#### PASSAGE TO READ:
........

Exercise and Rehabilitation in Congestive Heart Failure
Donna M. Mancini
Rebecca P. Streeter
The clinical syndrome of congestive heart failure (CHF) results in changes in the skeletal muscles, peripheral vasculature, and lungs that are a consequence of a chronically decreased cardiac output. Exercise training may be an effective therapeutic modality to retard or reverse the maladaptive changes that develop in the periphery during CHF (1). In this review, we summarize the central and peripheral adaptations encountered in CHF and discuss the prognostic use of exercise testing and the therapeutic potential of exercise training in patients with heart failure.
Cardiac and Peripheral Derangements in Heart Failure
In the presence of a reduced cardiac output, the heart depends on three principal compensatory mechanisms to maintain normal function (2). First, the Frank-Starling mechanism increases preload to sustain cardiac stroke volume. Second, myocardial hypertrophy develops to increase the mass of contractile tissue. Third, the sympathetic nervous system is activated to augment myocardial contractility. In the short term, these compensatory mechanisms serve to preserve cardiac output. However, eventually these compensatory mechanisms become detrimental, contributing to the progression of the disease process.

........

(Dataset entries)
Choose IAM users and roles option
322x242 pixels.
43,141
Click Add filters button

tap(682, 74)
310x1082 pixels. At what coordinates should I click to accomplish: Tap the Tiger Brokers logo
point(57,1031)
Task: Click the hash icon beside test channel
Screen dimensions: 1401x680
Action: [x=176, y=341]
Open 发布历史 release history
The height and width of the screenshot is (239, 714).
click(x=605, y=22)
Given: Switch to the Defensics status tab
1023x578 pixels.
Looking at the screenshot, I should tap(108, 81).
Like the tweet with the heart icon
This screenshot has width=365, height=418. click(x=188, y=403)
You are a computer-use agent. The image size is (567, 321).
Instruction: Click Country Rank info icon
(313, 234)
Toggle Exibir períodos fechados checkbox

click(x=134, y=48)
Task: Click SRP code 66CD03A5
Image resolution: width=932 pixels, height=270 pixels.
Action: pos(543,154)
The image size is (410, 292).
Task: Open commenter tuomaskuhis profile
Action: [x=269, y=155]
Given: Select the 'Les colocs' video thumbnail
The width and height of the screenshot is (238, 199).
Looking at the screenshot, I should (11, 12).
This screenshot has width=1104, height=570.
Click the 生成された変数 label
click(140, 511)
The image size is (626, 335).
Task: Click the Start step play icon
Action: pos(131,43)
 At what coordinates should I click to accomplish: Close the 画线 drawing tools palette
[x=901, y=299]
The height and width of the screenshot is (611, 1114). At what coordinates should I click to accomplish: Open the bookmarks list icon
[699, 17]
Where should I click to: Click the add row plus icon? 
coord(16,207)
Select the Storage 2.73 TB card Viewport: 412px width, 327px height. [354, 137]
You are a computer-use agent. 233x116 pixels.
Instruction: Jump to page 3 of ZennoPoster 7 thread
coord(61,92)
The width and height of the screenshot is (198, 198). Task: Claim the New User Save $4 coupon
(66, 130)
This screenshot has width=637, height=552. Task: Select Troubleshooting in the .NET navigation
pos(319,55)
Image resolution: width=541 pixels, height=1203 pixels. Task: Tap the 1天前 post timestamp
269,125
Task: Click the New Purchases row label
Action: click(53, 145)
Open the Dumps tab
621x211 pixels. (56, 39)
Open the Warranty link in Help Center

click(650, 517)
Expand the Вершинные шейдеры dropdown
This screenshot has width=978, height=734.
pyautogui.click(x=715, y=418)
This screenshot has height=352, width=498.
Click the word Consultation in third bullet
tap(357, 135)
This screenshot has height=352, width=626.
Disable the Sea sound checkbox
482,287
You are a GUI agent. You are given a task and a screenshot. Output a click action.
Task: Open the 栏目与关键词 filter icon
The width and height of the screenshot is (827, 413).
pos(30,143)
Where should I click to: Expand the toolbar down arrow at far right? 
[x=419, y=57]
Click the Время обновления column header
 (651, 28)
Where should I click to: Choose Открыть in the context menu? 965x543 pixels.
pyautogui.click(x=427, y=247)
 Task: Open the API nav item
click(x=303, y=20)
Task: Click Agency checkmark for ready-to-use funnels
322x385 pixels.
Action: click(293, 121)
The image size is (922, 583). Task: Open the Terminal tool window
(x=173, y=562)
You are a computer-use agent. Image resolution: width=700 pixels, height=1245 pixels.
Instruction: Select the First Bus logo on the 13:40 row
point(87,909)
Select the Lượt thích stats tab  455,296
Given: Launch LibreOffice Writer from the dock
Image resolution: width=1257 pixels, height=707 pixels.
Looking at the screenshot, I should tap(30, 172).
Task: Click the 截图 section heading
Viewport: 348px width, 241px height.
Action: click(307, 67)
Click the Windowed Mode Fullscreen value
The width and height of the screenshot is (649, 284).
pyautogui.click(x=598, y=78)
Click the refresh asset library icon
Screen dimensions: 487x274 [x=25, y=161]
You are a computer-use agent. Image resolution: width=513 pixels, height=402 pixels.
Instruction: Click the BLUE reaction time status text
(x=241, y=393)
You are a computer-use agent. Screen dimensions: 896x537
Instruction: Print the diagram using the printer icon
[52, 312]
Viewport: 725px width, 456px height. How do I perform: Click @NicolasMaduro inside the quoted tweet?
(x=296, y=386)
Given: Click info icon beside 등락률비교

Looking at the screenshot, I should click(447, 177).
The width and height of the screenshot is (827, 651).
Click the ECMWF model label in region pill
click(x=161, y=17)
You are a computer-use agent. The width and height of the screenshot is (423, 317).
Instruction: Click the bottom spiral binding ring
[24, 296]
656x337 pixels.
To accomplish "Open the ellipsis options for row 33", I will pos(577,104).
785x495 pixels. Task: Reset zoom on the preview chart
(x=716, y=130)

........

Reproduce the entire passage on exercise and rehabilitation in congestive heart failure word for word. The records were taken from a separate source.

#### ANSWER SECTION:
Exercise and Rehabilitation in Congestive Heart Failure
Donna M. Mancini
Rebecca P. Streeter
The clinical syndrome of congestive heart failure (CHF) results in changes in the skeletal muscles, peripheral vasculature, and lungs that are a consequence of a chronically decreased cardiac output. Exercise training may be an effective therapeutic modality to retard or reverse the maladaptive changes that develop in the periphery during CHF (1). In this review, we summarize the central and peripheral adaptations encountered in CHF and discuss the prognostic use of exercise testing and the therapeutic potential of exercise training in patients with heart failure.
Cardiac and Peripheral Derangements in Heart Failure
In the presence of a reduced cardiac output, the heart depends on three principal compensatory mechanisms to maintain normal function (2). First, the Frank-Starling mechanism increases preload to sustain cardiac stroke volume. Second, myocardial hypertrophy develops to increase the mass of contractile tissue. Third, the sympathetic nervous system is activated to augment myocardial contractility. In the short term, these compensatory mechanisms serve to preserve cardiac output. However, eventually these compensatory mechanisms become detrimental, contributing to the progression of the disease process.